At all times, one group is "active". Allocations are done in this
group; registers from other groups can't be used. If such registers
are needed, they must be reallocated in the new group.
When there is no longer enough free registers in a group, a
register from another group is kicked out to the stack. When that
other group becomes active, all kicked-out registers are moved
back in (lazily?). Note, you can never allocate more than the
number of real registers within one group.
API:
reg_alloc_init (&ra, stack_manager_t *sman, reg_set_t *regs);
reg_alloc_switch (&ra, "name");
op_t = reg_alloc_alloc (&ra);
// The register becomes allocated in the current group
// with its current value
reg_alloc_preserve (&ra, op_t);
// After a switch to another group, this make sure the
// given registers are reloaded from the stack.
reg_alloc_reload (&ra, ..., -1);
See reggroups.[ch] for a start
-=-
Iterator based JIT compiler
There is a new structure that can be either source or
destination. It contains function pointers that know how to generate
pixels. The function pointers:
Source iterators:
- begin(): generates code that runs before the kernel
- begin_line(): generates code that runs before each scanline
- get_one_pixel(): generates code that reads one pixel
- get_two_pixels(): --- two pixels
- get_four_pixels(): --- four pixels
- get_eight_pixels(): --- eight pixels
- get_sixteen_pixels(): ---
- end_line();
- end();
An iterator is associated with a format:
format_4_a8r8g8b8
format_16_a8
format_8_a8r8g8b8
and possibly others
The iterator is supposed to return pixels in that format. It will
never be asked to fetch more pixels than the format supports. Ie.,
get_sixteen_pixels() will never be called if the format is
format_4_a8r8g8b8().
All the get_n_pixels() return a register where they left the pixel.
There are also combiners.
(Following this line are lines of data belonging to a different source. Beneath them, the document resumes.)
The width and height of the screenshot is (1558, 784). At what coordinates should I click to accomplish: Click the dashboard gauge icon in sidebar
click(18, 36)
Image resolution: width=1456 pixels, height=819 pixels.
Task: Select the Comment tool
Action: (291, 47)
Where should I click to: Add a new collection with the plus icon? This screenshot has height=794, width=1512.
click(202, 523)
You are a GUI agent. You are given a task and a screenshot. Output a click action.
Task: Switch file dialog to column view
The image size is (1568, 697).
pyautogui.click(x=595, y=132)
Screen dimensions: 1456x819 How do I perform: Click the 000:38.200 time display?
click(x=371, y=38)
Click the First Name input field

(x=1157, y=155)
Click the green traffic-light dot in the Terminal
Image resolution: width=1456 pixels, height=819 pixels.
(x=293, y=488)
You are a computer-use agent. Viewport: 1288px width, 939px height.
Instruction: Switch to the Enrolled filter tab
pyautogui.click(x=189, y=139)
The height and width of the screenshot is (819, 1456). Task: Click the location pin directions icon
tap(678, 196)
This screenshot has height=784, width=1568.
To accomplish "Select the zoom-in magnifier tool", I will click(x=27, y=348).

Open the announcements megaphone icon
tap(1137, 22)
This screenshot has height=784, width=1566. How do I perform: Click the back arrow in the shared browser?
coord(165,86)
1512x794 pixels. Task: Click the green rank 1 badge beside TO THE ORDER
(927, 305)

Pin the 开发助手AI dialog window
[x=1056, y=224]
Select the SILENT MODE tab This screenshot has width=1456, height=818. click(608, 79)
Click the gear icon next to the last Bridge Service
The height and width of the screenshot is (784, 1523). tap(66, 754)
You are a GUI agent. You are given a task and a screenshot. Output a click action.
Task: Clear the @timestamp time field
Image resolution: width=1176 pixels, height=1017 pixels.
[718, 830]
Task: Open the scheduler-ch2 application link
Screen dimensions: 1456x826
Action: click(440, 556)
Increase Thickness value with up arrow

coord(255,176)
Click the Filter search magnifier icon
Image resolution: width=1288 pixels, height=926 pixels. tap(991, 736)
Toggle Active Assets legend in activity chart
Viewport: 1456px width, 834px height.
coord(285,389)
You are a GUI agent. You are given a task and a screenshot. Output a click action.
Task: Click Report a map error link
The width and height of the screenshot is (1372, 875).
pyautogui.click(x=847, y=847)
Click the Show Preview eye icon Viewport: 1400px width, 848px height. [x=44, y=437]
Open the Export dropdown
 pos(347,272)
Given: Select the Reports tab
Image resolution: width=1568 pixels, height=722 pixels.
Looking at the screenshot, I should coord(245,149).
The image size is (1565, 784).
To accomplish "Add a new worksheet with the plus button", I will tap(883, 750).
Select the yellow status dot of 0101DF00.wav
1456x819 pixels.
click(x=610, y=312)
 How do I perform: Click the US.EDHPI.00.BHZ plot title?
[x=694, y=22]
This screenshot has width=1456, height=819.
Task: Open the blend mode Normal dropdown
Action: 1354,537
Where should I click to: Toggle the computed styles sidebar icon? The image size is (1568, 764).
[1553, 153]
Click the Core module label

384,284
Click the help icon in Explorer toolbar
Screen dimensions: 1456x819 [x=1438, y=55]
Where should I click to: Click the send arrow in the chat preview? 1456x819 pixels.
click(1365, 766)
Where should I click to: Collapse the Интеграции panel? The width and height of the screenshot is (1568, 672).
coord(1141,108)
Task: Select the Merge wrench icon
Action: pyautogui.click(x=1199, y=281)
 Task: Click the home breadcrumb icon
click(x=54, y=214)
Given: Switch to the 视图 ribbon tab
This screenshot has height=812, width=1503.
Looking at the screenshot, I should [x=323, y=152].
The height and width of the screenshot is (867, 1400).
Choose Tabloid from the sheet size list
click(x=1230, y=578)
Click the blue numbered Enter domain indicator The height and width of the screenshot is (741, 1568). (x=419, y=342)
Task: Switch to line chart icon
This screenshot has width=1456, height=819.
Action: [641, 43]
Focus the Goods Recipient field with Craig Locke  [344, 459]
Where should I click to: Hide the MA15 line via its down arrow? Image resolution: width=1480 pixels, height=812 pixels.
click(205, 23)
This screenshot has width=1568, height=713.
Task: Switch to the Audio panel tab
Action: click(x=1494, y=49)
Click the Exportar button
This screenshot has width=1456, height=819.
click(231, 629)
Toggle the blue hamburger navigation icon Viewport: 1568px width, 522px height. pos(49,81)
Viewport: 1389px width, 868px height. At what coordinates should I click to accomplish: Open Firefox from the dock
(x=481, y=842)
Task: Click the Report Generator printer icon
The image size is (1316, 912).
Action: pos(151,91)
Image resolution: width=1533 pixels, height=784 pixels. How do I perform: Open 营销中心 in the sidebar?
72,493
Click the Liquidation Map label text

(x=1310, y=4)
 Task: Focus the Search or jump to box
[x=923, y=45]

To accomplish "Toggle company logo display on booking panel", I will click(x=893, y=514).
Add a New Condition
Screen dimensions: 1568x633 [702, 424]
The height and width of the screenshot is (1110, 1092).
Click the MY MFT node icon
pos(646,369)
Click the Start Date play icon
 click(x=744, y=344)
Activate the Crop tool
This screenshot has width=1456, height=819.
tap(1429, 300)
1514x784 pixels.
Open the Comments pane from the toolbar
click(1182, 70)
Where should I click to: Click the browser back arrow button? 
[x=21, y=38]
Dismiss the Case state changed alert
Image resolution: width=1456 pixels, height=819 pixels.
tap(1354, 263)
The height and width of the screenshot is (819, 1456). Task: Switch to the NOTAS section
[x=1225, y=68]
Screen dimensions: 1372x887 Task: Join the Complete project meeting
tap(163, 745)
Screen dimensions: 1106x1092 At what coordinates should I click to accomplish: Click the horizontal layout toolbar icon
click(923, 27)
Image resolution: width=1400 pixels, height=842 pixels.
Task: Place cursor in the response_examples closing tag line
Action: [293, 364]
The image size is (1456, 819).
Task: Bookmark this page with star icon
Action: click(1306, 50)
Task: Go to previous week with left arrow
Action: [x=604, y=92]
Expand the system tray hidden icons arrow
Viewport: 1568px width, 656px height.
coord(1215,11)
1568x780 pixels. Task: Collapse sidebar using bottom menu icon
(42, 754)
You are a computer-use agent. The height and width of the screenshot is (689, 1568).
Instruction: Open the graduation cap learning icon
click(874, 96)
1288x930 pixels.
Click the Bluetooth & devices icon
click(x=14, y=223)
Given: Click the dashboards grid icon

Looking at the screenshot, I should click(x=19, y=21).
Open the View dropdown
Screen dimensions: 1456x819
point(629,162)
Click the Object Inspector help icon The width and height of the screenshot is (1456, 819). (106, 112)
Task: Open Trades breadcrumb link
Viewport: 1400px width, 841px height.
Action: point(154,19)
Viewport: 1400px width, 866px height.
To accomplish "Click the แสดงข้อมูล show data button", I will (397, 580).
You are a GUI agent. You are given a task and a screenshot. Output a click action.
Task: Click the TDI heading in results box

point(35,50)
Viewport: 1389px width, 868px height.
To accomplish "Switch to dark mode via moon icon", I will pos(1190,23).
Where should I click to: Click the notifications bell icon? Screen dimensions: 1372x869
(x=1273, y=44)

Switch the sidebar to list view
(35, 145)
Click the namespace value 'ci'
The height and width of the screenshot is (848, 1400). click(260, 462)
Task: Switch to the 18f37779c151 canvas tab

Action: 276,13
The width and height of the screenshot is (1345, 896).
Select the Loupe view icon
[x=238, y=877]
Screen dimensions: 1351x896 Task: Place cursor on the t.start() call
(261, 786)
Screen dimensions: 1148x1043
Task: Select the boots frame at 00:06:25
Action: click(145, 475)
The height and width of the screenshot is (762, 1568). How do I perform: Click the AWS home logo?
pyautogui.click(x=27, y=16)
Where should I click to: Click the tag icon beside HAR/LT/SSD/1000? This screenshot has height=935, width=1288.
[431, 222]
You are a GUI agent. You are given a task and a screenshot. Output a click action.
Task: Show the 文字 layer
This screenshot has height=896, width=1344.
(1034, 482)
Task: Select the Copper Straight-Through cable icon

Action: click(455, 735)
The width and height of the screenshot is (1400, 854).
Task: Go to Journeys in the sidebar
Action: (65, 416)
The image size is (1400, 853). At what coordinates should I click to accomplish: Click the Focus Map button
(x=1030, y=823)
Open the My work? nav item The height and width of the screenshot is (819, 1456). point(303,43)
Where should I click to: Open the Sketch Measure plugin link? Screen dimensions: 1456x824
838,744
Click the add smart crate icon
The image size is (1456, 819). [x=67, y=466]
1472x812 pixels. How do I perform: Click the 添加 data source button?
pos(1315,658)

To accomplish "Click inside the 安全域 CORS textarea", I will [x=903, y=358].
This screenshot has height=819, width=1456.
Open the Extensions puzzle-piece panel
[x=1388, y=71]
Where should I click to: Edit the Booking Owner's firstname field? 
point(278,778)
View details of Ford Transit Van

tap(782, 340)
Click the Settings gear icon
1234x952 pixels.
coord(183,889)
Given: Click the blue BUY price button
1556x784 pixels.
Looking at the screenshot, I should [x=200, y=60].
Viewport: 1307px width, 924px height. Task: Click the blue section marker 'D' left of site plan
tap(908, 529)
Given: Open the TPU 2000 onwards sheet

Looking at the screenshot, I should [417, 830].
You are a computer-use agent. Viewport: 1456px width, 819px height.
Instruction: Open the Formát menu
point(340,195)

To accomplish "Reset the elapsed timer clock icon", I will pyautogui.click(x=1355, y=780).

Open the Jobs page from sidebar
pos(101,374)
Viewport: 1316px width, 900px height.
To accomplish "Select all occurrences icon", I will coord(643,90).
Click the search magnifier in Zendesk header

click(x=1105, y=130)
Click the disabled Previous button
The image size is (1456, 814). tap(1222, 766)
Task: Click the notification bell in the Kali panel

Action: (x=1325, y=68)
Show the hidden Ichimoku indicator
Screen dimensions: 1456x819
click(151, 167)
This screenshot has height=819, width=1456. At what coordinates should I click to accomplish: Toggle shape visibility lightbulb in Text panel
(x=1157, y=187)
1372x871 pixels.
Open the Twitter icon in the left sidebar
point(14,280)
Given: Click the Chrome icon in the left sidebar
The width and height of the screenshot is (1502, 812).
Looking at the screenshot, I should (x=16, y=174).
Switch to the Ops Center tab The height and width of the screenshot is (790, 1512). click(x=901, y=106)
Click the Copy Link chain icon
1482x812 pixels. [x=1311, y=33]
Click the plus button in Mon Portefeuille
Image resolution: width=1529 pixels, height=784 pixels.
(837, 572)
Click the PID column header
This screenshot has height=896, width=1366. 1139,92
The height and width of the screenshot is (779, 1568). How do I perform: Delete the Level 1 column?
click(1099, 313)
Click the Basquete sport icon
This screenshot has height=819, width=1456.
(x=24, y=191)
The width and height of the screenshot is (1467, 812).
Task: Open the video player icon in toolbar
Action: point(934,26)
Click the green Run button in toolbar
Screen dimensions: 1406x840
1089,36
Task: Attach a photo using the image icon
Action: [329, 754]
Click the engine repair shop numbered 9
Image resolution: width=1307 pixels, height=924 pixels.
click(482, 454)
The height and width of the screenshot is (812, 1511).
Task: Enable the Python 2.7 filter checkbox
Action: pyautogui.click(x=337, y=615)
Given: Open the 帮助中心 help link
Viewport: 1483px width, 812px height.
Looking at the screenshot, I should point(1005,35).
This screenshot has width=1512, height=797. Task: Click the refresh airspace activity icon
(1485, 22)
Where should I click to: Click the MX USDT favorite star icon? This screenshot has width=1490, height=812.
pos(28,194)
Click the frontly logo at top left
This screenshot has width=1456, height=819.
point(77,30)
These are also associated with a format
and know how to combine pixels in that format with each other.
Destination iterators are responsible for driving a lot of the access?
They have a method: process_scanline (src_iter, mask_iter, combiner)
which is responsible for:
- generating the inner loop,
- calling src iter,
- callling mask iter,
- calling combiner
- writing back
They are specific to a format, and an intermediate format.
There may also be setup()/setup_line() methods required.
*/
|